A China pediu para participar nas consultas abertas na Organização Mundial do Comércio (OMC) na sequência da disputa iniciada pelo Brasil contra os Estados Unidos sobre tarifas adicionais aplicadas a determinados produtos brasileiros, revelou hoje (11) a organização.
O pedido chinês foi apresentado em 6 de agosto e comunicado ao Órgão de Solução de Controvérsias da OMC, refere um documento divulgado pela organização.
A China, detalha, pretende juntar-se às consultas solicitadas pelo Brasil no âmbito da disputa “Estados Unidos – Direitos adicionais sobre determinados produtos originários do Brasil”, cujo pedido foi distribuído pela OMC em 30 de julho.
Pequim justificou o pedido com o argumento de que possui um “interesse comercial substancial” nas consultas entre Brasil e Estados Unidos.
Leia também: Brasil apresenta à OMC pedido de consultas com Estados Unidos sobre novas taxas
Segundo as regras da Organização Mundial do Comércio, os países envolvidos nas consultas, a exemplo do Brasil e dos EUA, precisam autorizar a participação de um terceiro membro, no caso, a China.

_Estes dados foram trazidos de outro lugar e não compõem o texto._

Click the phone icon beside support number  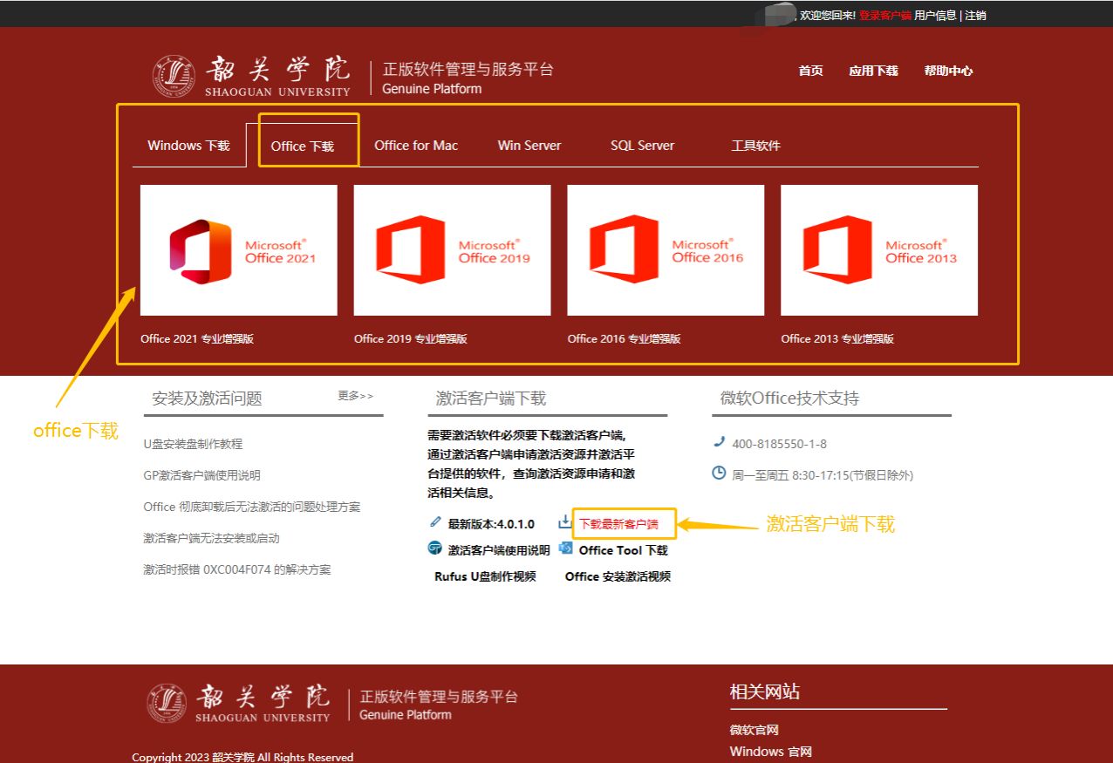point(719,442)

Brasília acionou a OMC contra duas tarifas aplicadas pela administração de Donald Trump, sendo uma de 25% pelo facto de Washington entender que o Brasil adota práticas desleais relativamente às empresas norte-americanas.
Os EUA também aplicaram tarifas de 12.5% ao Brasil, assim como a outras dezenas de países que supostamente falharam na fiscalização de importação de produtos produzidos a partir do trabalho forçado.

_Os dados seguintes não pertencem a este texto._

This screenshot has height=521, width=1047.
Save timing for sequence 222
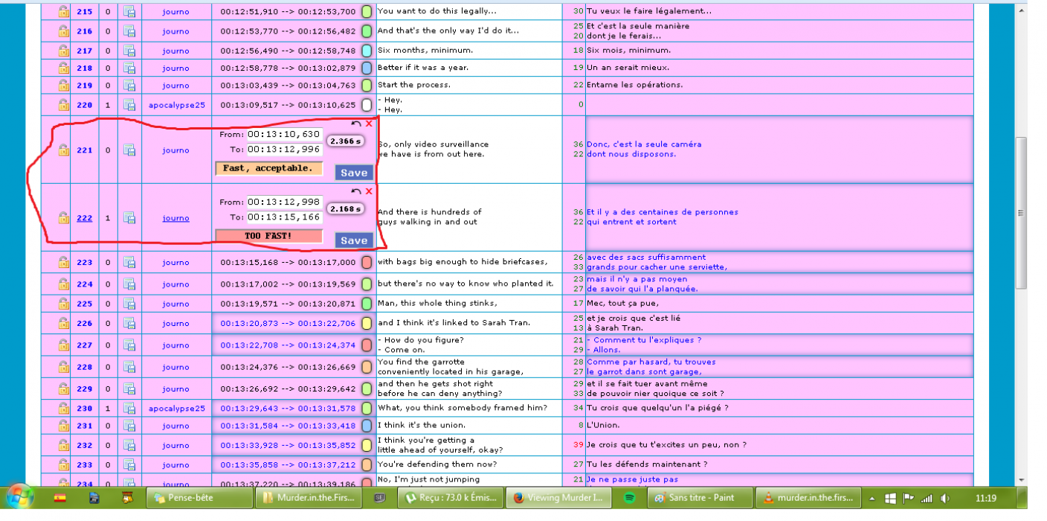353,240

Pequim destacou que essas medidas afetam as suas exportações para o mercado norte-americano, com exceção de determinados produtos, e alteram as condições de concorrência dos produtos chineses devido às tarifas adicionais impostas.
Também hoje, a Organização Mundial do Comércio informou que os EUA aceitaram o pedido do Brasil para iniciar consultas no âmbito do mecanismo de solução de controvérsias da OMC.
No documento, Washington sinalizou estar disponível para reunir com representantes da missão brasileira numa data que seja conveniente para ambas as partes.
A aplicação das sobretaxas dos EUA ao Brasil é mais um capítulo da crise diplomática entre a Casa Branca e o Palácio do Planalto.
O executivo liderado pelo Presidente Lula da Silva tem dito, reiteradas vezes, que são falsas as alegações de Washington contra o Brasil e acusa Donald Trump de aplicar sanções ao país como forma de interferir no processo eleitoral brasileiro.